簡体字、繁体字、どう違うの?
クライアントの多くは、翻訳案件を発注いただく際、簡体字と繁体字がそれぞれ漢字圏における位置づけにあいまいな認識しか持ち合わせておらず、その都度、説明をさせていただくことが多々あります。
ここで、Q&A形式でできるだけ簡単に説明をまとめ見たいと思います。
❶漢字圏で簡体字と繁体字をそれぞれ使う国と地域は?
台湾、香港、アモイでは繁体字を使用、それ以外の漢字圏(中国本土、シンガポール、マレーシアなど)では基本的に簡体字を使います。
❷簡体字と繁体字は書体としての違いや2種類に存在する経緯は?
実は20世紀50年代半ばまではすべて繁体字でしたが、1956年頃から中国本土で簡体字が使うようになりました。もっとも、国民党時代の1930年代から簡体字切り替えの動きがあったようです。(途中で頓挫)1980年代頃からシンガポールで簡体字への変更が行われ、ほかの漢字圏も追随して簡体字が使われるようになりました。
❸中文和訳の案件は翻訳者をどう選べばよいのでしょうか
中文(簡体字・繁体字)和訳する際は、翻訳スキルを持つ翻訳者であれば基本的に誰でも難なくこなせるでしょう。強いて言えば簡体字ネイティブの翻訳者は、繁体字もほとんどが読める柔軟性に長けており、第一の選択でしょう。
❹和文中訳の案件は翻訳者をどう選べばよいのでしょうか
和文中訳(簡体字・繁体字)するケースでは、翻訳者選びが一番頭を悩ますことでしょう。ターゲットユーザー、訳文の掲載媒体、そして予算などによって、選択肢が分かれます。

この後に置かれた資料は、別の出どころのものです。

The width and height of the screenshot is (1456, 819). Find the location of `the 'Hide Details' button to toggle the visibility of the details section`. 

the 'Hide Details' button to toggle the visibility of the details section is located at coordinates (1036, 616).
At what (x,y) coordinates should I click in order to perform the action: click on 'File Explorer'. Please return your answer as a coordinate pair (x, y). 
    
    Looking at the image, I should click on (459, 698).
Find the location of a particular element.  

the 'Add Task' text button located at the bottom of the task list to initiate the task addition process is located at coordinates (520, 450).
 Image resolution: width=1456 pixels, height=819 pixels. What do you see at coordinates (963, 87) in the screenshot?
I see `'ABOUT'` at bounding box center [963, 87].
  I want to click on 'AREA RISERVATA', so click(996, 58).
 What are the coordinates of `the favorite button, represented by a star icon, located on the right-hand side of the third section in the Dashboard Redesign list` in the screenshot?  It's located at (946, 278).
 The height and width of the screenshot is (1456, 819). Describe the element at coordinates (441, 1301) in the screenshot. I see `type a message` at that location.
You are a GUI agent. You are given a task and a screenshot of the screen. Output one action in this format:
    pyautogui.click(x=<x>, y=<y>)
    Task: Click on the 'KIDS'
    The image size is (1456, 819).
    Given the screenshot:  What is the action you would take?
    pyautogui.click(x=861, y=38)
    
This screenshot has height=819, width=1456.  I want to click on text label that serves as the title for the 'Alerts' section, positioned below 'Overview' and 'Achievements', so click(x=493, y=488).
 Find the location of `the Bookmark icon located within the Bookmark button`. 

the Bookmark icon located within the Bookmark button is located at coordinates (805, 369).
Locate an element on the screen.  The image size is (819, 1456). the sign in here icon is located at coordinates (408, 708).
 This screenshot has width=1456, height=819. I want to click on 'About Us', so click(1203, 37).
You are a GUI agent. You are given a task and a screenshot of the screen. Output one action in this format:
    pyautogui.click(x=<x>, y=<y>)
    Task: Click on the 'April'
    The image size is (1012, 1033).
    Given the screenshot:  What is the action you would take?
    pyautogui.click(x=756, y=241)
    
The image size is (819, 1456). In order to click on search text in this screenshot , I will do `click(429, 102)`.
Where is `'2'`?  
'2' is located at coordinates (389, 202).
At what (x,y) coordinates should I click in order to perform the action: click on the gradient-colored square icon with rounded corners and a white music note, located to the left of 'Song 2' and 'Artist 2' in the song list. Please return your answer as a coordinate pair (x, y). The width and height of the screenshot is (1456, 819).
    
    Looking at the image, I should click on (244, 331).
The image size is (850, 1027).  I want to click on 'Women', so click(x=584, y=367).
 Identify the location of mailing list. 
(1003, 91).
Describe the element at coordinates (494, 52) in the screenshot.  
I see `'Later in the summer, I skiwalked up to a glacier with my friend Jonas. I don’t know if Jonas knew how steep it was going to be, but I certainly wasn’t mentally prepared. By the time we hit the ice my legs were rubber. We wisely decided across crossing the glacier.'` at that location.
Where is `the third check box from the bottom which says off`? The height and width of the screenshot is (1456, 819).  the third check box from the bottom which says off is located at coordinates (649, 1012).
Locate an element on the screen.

実を言うと、同じ漢字圏でも、言い回しや、固有名詞、そして文化的背景によるもの事の考え方に少ながらず違いが現れます。そのためユーザー(読み手)数が多い中国本土、香港、台湾にそれぞれ長期間くらしたことのある人以外はすべてこなせる翻訳者はほぼいないでしょう。ですので、すこしでもクライアントのターゲットユーザーに近づける訳文ができる翻訳者を選ぶしかないでしょう。